Training with a group of illustrious Kenyan marathon runners including 2003 Amsterdam winner William Kipsang (2:06:39 PB), Rotterdam title holder William Kiplagat (2:07:42; PB 2:06:50, 1999) and Felix Limo (2:06:42, 2nd Amsterdam 2003), Barmasai has been able to put in a lot of strengthening work during this year, with long runs but no speed work.

The physical results have been so encouraging that Barmasai even risked some track racing this autumn running a 13:23.23 5000m on 2 September, and a 7:46.21 3000m five days later in Rieti.

Plans now have changed, as rather than a new future on the track, a road racing career has logically entered Barmasai’s thoughts.
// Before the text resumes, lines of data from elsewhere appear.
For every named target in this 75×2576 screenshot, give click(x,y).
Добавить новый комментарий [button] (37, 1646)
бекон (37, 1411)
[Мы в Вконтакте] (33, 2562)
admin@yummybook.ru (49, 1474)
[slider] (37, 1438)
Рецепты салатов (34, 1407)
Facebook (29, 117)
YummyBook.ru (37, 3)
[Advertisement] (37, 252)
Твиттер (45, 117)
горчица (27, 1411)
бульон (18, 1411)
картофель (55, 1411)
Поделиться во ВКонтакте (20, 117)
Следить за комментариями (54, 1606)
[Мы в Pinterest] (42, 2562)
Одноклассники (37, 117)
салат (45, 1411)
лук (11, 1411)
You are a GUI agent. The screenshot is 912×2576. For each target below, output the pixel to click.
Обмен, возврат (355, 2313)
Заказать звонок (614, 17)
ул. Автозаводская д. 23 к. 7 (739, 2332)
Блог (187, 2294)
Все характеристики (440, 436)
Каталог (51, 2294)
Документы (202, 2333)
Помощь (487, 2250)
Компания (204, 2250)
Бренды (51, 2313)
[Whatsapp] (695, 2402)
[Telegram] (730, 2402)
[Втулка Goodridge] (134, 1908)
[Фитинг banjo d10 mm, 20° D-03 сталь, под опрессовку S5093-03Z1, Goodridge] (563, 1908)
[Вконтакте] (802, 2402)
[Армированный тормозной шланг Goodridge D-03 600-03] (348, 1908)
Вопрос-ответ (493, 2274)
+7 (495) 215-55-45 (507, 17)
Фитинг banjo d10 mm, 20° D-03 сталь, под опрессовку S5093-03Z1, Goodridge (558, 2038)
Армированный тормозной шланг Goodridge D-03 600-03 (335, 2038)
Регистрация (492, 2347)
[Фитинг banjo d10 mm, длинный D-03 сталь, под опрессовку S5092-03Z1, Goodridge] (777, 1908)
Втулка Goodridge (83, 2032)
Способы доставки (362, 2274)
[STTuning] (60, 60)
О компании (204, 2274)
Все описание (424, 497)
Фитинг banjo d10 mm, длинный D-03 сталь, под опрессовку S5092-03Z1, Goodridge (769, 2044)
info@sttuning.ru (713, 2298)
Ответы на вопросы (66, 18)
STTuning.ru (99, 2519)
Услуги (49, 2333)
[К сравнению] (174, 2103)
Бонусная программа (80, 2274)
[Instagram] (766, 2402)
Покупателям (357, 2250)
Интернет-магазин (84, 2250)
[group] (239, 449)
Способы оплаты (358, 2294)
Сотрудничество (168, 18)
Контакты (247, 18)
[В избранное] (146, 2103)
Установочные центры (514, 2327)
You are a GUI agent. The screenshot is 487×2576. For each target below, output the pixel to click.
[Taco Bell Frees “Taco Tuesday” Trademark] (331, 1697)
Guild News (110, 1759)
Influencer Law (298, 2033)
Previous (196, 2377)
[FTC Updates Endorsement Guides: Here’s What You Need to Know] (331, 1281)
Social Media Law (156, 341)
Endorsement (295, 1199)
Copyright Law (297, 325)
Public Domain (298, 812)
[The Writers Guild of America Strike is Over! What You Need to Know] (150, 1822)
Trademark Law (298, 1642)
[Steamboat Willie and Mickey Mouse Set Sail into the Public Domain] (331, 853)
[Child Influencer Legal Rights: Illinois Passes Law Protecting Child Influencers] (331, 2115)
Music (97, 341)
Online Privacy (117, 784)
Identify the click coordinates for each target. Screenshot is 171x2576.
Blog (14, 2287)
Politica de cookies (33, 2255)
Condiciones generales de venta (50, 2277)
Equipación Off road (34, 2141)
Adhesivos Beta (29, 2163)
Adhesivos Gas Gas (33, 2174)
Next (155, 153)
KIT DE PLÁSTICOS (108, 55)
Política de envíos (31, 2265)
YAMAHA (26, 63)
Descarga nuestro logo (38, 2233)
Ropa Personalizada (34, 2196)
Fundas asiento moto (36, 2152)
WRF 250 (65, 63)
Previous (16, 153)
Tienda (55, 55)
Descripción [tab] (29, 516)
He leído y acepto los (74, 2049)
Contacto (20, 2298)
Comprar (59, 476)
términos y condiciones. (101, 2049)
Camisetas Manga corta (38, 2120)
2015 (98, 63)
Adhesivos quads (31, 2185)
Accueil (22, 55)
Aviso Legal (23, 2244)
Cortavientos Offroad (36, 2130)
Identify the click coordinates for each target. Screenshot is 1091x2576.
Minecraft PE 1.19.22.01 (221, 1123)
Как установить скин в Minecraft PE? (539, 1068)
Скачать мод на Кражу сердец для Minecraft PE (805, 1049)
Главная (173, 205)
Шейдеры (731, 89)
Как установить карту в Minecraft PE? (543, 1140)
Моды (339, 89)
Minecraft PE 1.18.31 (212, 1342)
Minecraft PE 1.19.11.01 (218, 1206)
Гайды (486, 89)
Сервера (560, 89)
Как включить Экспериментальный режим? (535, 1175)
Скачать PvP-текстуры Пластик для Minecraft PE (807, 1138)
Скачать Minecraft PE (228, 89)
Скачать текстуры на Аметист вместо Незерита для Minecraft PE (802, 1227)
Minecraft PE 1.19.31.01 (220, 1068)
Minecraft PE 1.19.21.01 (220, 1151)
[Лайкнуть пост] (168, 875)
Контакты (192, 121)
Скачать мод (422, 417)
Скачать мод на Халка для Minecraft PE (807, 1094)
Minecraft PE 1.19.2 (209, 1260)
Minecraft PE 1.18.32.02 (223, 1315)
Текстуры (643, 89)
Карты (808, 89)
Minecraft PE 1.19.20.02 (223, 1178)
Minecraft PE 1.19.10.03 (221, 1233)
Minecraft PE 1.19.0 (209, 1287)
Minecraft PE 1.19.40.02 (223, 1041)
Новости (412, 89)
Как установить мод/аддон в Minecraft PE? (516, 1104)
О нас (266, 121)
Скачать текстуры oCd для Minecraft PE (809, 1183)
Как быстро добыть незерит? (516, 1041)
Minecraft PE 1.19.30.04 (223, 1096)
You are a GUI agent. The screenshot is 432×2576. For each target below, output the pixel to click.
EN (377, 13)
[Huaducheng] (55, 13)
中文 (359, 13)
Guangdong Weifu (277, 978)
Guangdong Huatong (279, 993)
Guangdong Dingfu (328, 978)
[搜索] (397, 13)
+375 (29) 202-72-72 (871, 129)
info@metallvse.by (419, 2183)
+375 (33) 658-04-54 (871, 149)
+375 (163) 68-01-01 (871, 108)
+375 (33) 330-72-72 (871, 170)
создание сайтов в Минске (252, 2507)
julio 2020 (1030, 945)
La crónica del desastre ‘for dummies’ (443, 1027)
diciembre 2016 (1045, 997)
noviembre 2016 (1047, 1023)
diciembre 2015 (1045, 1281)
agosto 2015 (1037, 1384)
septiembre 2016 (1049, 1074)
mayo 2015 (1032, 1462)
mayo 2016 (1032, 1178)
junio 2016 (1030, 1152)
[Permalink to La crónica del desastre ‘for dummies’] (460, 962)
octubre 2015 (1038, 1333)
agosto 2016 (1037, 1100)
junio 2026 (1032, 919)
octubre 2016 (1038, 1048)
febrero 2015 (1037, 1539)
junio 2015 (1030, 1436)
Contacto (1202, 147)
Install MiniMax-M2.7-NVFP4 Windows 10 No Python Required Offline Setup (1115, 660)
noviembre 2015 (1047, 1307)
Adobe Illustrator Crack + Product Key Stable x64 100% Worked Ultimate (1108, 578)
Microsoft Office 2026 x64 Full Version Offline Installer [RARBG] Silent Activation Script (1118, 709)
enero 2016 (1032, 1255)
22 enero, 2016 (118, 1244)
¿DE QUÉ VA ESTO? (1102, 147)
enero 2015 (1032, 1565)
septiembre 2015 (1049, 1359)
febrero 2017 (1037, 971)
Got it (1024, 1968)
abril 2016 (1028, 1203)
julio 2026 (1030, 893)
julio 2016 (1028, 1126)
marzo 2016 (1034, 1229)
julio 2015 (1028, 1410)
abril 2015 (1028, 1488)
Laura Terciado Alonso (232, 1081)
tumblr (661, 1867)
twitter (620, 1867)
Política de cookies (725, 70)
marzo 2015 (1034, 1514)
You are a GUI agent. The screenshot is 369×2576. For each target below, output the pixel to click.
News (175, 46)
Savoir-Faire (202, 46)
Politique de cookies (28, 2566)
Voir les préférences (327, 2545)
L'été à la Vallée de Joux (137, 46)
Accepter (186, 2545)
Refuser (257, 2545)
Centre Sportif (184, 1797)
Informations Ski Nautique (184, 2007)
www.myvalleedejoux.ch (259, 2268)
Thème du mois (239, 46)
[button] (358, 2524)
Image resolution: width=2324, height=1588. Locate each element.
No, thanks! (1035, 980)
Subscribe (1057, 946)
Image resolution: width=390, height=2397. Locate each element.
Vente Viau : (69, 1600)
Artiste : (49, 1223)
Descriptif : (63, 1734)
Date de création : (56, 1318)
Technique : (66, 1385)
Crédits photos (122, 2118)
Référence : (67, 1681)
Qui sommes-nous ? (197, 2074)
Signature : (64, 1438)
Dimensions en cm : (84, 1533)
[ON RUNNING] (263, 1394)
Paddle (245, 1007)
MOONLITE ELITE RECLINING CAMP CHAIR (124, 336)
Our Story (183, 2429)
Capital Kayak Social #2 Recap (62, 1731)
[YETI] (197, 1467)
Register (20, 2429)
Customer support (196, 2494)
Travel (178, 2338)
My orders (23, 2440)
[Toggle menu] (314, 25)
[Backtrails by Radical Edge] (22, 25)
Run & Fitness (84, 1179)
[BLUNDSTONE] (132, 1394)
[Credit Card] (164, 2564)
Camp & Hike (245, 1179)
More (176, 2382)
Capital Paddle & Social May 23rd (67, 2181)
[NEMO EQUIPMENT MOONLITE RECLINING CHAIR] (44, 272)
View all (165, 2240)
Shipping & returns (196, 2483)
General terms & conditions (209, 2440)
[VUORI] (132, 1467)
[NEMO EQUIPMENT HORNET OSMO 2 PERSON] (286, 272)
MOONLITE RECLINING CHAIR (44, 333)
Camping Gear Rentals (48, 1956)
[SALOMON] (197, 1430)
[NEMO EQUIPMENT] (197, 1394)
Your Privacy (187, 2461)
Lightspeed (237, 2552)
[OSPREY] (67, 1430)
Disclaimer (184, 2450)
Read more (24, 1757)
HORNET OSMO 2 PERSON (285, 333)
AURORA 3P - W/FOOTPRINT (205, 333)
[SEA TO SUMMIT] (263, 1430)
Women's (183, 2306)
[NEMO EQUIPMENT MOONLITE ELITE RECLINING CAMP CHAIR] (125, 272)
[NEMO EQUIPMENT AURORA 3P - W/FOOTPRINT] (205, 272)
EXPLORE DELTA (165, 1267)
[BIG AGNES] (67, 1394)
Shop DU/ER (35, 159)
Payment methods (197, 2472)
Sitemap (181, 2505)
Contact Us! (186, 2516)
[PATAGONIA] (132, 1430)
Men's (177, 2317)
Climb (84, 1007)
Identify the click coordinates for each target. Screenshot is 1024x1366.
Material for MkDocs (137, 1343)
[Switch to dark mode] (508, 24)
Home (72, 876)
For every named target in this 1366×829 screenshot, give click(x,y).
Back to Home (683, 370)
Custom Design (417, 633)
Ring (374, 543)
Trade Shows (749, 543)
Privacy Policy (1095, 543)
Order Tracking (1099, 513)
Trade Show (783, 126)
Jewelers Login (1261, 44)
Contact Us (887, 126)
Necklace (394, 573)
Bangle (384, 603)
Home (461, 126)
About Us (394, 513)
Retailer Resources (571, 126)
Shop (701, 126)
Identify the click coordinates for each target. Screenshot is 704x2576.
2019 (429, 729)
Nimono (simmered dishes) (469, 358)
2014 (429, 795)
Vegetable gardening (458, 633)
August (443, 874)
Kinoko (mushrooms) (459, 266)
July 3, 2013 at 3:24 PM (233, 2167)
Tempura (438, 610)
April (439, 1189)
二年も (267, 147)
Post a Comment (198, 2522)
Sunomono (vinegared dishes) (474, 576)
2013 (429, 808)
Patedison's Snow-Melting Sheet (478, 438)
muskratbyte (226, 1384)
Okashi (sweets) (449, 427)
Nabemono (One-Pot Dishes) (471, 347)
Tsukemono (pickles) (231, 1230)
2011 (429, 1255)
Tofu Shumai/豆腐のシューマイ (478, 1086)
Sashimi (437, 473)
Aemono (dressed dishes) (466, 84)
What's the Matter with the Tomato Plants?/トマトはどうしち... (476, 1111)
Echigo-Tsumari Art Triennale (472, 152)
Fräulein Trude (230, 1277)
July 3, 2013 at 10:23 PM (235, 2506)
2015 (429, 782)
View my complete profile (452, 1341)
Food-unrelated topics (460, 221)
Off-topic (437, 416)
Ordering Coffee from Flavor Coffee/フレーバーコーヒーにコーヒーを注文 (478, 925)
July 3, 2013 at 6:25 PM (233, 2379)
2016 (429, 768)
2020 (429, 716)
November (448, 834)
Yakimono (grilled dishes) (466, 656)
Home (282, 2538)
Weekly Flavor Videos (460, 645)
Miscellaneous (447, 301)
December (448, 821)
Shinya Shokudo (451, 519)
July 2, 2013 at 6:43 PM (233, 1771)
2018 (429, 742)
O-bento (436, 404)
“I liked the long training runs which I was doing with the marathon runners so much,” commented Barmasai, “that I thought if these guys can run so fast and I am doing almost the same training schedule as they are, why can’t I also run just as fast at the Marathon?”

Having never run a Half Marathon before, let alone a full 26.2 miles event, Barmasai is now planning to run a half early in 2004, followed up by a Marathon debut in one of the major city marathons next the April.

The only question now is which race? But it is a nice problem which Barmasai doesn’t mind solving because for the first time in two years he is injury free and ready for his new career on the roads.